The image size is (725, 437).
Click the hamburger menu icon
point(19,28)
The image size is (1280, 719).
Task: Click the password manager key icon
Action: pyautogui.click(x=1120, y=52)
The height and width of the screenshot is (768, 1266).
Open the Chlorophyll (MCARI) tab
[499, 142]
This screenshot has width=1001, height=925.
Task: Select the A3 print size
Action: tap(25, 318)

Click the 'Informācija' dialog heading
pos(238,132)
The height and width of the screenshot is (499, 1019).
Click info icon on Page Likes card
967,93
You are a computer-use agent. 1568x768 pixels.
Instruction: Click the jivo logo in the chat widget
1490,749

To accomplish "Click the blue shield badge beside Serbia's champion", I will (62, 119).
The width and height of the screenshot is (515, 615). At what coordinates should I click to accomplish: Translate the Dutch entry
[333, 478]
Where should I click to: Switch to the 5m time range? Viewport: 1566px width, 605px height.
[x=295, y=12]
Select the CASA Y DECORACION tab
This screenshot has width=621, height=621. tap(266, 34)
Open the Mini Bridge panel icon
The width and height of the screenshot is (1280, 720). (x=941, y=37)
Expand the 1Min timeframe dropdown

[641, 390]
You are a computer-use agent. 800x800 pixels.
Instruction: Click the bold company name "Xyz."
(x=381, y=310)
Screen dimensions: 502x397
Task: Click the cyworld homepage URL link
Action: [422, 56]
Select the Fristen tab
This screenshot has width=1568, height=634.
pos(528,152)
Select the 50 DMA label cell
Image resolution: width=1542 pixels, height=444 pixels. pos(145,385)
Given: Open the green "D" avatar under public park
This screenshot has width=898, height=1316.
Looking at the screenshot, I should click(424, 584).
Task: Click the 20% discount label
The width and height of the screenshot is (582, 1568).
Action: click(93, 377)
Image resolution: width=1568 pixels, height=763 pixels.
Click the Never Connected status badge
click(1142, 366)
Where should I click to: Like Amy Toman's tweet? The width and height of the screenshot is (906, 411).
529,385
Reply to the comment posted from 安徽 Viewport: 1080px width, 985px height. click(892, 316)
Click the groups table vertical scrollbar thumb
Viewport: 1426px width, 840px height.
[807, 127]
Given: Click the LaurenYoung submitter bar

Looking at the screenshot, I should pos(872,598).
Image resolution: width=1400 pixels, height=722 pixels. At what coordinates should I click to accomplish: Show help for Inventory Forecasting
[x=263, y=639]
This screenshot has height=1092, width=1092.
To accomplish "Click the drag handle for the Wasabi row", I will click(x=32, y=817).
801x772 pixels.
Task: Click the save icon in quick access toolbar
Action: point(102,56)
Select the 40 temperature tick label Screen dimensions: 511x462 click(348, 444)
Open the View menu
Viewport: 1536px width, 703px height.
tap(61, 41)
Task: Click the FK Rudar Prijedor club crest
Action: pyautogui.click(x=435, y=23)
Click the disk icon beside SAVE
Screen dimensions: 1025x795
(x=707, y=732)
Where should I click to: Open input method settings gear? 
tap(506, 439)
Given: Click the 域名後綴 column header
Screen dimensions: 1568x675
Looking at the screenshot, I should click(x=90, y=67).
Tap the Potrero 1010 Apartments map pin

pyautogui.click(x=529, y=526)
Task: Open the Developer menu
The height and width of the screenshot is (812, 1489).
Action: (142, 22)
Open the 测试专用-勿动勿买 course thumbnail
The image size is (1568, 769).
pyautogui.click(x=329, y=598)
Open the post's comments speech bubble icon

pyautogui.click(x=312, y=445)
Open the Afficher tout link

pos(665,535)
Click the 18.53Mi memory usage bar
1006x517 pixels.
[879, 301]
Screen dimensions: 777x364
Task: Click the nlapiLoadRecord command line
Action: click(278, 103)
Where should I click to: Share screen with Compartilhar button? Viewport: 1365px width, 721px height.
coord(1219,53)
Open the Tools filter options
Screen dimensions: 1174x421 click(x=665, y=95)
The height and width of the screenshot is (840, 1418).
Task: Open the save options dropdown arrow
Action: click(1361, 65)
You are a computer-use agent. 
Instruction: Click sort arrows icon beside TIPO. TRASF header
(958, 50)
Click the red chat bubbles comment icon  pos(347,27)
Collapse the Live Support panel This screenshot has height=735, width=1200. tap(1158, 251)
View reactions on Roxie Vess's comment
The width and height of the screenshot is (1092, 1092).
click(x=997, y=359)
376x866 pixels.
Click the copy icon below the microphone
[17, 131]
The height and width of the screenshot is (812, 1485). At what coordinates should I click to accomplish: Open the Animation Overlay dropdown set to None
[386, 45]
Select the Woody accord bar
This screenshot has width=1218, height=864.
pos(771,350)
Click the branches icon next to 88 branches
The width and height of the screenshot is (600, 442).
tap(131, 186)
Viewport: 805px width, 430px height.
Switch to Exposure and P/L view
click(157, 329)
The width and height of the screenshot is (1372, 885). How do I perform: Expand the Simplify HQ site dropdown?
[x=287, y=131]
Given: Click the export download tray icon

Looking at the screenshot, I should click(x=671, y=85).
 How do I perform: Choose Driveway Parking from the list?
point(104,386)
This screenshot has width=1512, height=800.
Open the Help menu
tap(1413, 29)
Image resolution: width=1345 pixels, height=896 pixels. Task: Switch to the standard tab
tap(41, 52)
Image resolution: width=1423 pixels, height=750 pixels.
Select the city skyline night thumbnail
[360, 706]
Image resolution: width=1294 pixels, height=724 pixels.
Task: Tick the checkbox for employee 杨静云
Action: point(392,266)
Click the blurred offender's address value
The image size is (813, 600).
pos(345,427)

GOAL OF THE EXERCISE:
Reproduce only the lines that start with the one containing "Select the Fristen tab" and go on through the one containing "Action: click(93, 377)", replacing "green" with "blue" and leaving everything else unchanged.

SOLVED EXERCISE:
Select the Fristen tab
This screenshot has width=1568, height=634.
pos(528,152)
Select the 50 DMA label cell
Image resolution: width=1542 pixels, height=444 pixels. pos(145,385)
Given: Open the blue "D" avatar under public park
This screenshot has width=898, height=1316.
Looking at the screenshot, I should click(424, 584).
Task: Click the 20% discount label
The width and height of the screenshot is (582, 1568).
Action: click(93, 377)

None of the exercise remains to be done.